◆ Task statement:
Transcribe the data that follows. Match it character for character.

Records from a dataset
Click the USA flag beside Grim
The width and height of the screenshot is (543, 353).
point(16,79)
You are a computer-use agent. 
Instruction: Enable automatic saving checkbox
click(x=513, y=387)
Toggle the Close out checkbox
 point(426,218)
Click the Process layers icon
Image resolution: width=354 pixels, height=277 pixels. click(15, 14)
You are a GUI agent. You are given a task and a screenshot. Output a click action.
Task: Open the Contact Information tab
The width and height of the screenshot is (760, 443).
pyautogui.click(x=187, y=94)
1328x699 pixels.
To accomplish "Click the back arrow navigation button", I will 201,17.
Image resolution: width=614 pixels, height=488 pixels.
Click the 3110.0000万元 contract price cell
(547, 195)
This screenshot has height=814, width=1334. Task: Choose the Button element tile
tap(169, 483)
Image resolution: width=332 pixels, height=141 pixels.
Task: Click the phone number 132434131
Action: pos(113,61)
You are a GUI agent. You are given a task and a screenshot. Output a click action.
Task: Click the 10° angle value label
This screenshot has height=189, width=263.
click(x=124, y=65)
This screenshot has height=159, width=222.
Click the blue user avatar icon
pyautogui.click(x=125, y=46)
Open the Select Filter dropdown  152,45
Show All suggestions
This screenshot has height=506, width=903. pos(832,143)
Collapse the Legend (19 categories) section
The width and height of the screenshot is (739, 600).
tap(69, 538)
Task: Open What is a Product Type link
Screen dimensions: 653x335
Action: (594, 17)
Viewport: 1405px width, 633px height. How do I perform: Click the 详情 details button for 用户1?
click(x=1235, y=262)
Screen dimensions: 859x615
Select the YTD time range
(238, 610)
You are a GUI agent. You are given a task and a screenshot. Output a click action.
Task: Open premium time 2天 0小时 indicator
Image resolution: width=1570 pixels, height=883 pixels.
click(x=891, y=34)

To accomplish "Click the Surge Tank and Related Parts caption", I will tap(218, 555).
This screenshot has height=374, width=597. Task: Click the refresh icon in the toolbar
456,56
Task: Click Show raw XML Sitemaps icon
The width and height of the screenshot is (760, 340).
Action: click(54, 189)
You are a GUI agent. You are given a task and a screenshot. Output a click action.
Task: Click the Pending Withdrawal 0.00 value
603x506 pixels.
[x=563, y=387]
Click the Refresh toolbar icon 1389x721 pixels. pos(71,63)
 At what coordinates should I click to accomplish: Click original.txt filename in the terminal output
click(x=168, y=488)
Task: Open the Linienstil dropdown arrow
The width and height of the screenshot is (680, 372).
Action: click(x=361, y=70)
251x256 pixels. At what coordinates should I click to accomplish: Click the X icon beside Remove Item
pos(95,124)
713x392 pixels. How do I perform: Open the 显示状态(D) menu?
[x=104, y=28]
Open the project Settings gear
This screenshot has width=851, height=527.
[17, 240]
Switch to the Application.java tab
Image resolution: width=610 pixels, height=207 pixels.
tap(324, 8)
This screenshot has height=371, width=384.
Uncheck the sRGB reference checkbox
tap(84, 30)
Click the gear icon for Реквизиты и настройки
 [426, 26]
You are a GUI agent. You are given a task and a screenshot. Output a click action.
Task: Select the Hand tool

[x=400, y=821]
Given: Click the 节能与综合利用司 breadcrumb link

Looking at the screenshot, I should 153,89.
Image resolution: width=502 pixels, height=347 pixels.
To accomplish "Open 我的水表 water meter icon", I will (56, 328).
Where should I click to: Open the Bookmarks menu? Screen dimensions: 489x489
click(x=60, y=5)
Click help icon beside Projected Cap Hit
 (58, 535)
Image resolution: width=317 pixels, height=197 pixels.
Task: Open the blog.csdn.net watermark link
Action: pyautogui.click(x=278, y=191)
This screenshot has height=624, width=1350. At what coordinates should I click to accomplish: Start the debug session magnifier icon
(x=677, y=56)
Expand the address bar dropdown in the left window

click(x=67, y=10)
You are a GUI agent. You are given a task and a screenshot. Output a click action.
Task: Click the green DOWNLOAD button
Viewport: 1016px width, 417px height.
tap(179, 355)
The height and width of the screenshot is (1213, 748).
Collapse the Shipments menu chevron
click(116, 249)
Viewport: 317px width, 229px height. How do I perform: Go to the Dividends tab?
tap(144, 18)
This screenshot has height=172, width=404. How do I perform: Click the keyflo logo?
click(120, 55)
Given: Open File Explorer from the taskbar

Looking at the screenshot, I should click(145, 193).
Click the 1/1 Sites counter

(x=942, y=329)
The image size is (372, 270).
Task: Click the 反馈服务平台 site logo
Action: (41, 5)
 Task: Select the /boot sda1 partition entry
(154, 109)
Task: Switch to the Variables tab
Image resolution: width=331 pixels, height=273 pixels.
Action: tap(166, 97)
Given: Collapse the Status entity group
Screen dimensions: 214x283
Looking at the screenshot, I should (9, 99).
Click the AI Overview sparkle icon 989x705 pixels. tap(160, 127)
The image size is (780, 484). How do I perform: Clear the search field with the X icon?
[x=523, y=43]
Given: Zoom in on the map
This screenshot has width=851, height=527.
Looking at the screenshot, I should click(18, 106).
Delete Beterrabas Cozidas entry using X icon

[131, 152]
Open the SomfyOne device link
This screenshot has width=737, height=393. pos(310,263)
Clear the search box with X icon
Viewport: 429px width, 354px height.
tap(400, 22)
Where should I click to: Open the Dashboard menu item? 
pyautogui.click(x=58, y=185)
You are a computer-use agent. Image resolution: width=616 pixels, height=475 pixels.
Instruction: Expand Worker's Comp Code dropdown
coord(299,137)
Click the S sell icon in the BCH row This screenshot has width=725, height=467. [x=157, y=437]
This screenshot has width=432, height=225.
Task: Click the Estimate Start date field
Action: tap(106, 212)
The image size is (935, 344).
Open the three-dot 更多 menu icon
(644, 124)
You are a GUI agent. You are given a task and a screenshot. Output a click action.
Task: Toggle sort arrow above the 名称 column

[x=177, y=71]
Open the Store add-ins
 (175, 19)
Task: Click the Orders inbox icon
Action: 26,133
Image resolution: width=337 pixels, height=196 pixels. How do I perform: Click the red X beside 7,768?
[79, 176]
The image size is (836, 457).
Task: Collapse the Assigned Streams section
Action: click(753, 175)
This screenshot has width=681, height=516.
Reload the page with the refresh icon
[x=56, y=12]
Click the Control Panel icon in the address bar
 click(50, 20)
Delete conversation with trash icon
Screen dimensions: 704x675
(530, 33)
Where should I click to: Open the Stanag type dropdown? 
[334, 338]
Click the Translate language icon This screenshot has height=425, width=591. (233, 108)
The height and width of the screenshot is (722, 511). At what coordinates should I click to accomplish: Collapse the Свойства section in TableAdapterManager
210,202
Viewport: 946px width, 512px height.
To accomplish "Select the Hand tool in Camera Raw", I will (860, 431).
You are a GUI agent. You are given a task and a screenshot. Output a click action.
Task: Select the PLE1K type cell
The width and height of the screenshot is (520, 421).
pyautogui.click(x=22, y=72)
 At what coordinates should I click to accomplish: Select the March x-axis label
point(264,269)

◆ Output:
Click the USA flag beside Grim
The width and height of the screenshot is (543, 353).
point(16,79)
You are a computer-use agent. 
Instruction: Enable automatic saving checkbox
click(x=513, y=387)
Toggle the Close out checkbox
 point(426,218)
Click the Process layers icon
Image resolution: width=354 pixels, height=277 pixels. click(15, 14)
You are a GUI agent. You are given a task and a screenshot. Output a click action.
Task: Open the Contact Information tab
The width and height of the screenshot is (760, 443).
pyautogui.click(x=187, y=94)
1328x699 pixels.
To accomplish "Click the back arrow navigation button", I will 201,17.
Image resolution: width=614 pixels, height=488 pixels.
Click the 3110.0000万元 contract price cell
(547, 195)
This screenshot has height=814, width=1334. Task: Choose the Button element tile
tap(169, 483)
Image resolution: width=332 pixels, height=141 pixels.
Task: Click the phone number 132434131
Action: pos(113,61)
You are a GUI agent. You are given a task and a screenshot. Output a click action.
Task: Click the 10° angle value label
This screenshot has height=189, width=263.
click(x=124, y=65)
This screenshot has height=159, width=222.
Click the blue user avatar icon
pyautogui.click(x=125, y=46)
Open the Select Filter dropdown  152,45
Show All suggestions
This screenshot has height=506, width=903. pos(832,143)
Collapse the Legend (19 categories) section
The width and height of the screenshot is (739, 600).
tap(69, 538)
Task: Open What is a Product Type link
Screen dimensions: 653x335
Action: (594, 17)
Viewport: 1405px width, 633px height. How do I perform: Click the 详情 details button for 用户1?
click(x=1235, y=262)
Screen dimensions: 859x615
Select the YTD time range
(238, 610)
You are a GUI agent. You are given a task and a screenshot. Output a click action.
Task: Open premium time 2天 0小时 indicator
Image resolution: width=1570 pixels, height=883 pixels.
click(x=891, y=34)

To accomplish "Click the Surge Tank and Related Parts caption", I will tap(218, 555).
This screenshot has height=374, width=597. Task: Click the refresh icon in the toolbar
456,56
Task: Click Show raw XML Sitemaps icon
The width and height of the screenshot is (760, 340).
Action: click(54, 189)
You are a GUI agent. You are given a task and a screenshot. Output a click action.
Task: Click the Pending Withdrawal 0.00 value
603x506 pixels.
[x=563, y=387]
Click the Refresh toolbar icon 1389x721 pixels. pos(71,63)
 At what coordinates should I click to accomplish: Click original.txt filename in the terminal output
click(x=168, y=488)
Task: Open the Linienstil dropdown arrow
The width and height of the screenshot is (680, 372).
Action: click(x=361, y=70)
251x256 pixels. At what coordinates should I click to accomplish: Click the X icon beside Remove Item
pos(95,124)
713x392 pixels. How do I perform: Open the 显示状态(D) menu?
[x=104, y=28]
Open the project Settings gear
This screenshot has width=851, height=527.
[17, 240]
Switch to the Application.java tab
Image resolution: width=610 pixels, height=207 pixels.
tap(324, 8)
This screenshot has height=371, width=384.
Uncheck the sRGB reference checkbox
tap(84, 30)
Click the gear icon for Реквизиты и настройки
 [426, 26]
You are a GUI agent. You are given a task and a screenshot. Output a click action.
Task: Select the Hand tool

[x=400, y=821]
Given: Click the 节能与综合利用司 breadcrumb link

Looking at the screenshot, I should 153,89.
Image resolution: width=502 pixels, height=347 pixels.
To accomplish "Open 我的水表 water meter icon", I will (56, 328).
Where should I click to: Open the Bookmarks menu? Screen dimensions: 489x489
click(x=60, y=5)
Click help icon beside Projected Cap Hit
 (58, 535)
Image resolution: width=317 pixels, height=197 pixels.
Task: Open the blog.csdn.net watermark link
Action: pyautogui.click(x=278, y=191)
This screenshot has height=624, width=1350. At what coordinates should I click to accomplish: Start the debug session magnifier icon
(x=677, y=56)
Expand the address bar dropdown in the left window

click(x=67, y=10)
You are a GUI agent. You are given a task and a screenshot. Output a click action.
Task: Click the green DOWNLOAD button
Viewport: 1016px width, 417px height.
tap(179, 355)
The height and width of the screenshot is (1213, 748).
Collapse the Shipments menu chevron
click(116, 249)
Viewport: 317px width, 229px height. How do I perform: Go to the Dividends tab?
tap(144, 18)
This screenshot has height=172, width=404. How do I perform: Click the keyflo logo?
click(120, 55)
Given: Open File Explorer from the taskbar

Looking at the screenshot, I should click(145, 193).
Click the 1/1 Sites counter

(x=942, y=329)
The image size is (372, 270).
Task: Click the 反馈服务平台 site logo
Action: (41, 5)
 Task: Select the /boot sda1 partition entry
(154, 109)
Task: Switch to the Variables tab
Image resolution: width=331 pixels, height=273 pixels.
Action: tap(166, 97)
Given: Collapse the Status entity group
Screen dimensions: 214x283
Looking at the screenshot, I should (9, 99).
Click the AI Overview sparkle icon 989x705 pixels. tap(160, 127)
The image size is (780, 484). How do I perform: Clear the search field with the X icon?
[x=523, y=43]
Given: Zoom in on the map
This screenshot has width=851, height=527.
Looking at the screenshot, I should click(18, 106).
Delete Beterrabas Cozidas entry using X icon

[131, 152]
Open the SomfyOne device link
This screenshot has width=737, height=393. pos(310,263)
Clear the search box with X icon
Viewport: 429px width, 354px height.
tap(400, 22)
Where should I click to: Open the Dashboard menu item? 
pyautogui.click(x=58, y=185)
You are a computer-use agent. Image resolution: width=616 pixels, height=475 pixels.
Instruction: Expand Worker's Comp Code dropdown
coord(299,137)
Click the S sell icon in the BCH row This screenshot has width=725, height=467. [x=157, y=437]
This screenshot has width=432, height=225.
Task: Click the Estimate Start date field
Action: tap(106, 212)
The image size is (935, 344).
Open the three-dot 更多 menu icon
(644, 124)
You are a GUI agent. You are given a task and a screenshot. Output a click action.
Task: Toggle sort arrow above the 名称 column

[x=177, y=71]
Open the Store add-ins
 (175, 19)
Task: Click the Orders inbox icon
Action: 26,133
Image resolution: width=337 pixels, height=196 pixels. How do I perform: Click the red X beside 7,768?
[79, 176]
The image size is (836, 457).
Task: Collapse the Assigned Streams section
Action: click(753, 175)
This screenshot has width=681, height=516.
Reload the page with the refresh icon
[x=56, y=12]
Click the Control Panel icon in the address bar
 click(50, 20)
Delete conversation with trash icon
Screen dimensions: 704x675
(530, 33)
Where should I click to: Open the Stanag type dropdown? 
[334, 338]
Click the Translate language icon This screenshot has height=425, width=591. (233, 108)
The height and width of the screenshot is (722, 511). At what coordinates should I click to accomplish: Collapse the Свойства section in TableAdapterManager
210,202
Viewport: 946px width, 512px height.
To accomplish "Select the Hand tool in Camera Raw", I will (860, 431).
You are a GUI agent. You are given a task and a screenshot. Output a click action.
Task: Select the PLE1K type cell
The width and height of the screenshot is (520, 421).
pyautogui.click(x=22, y=72)
 At what coordinates should I click to accomplish: Select the March x-axis label
point(264,269)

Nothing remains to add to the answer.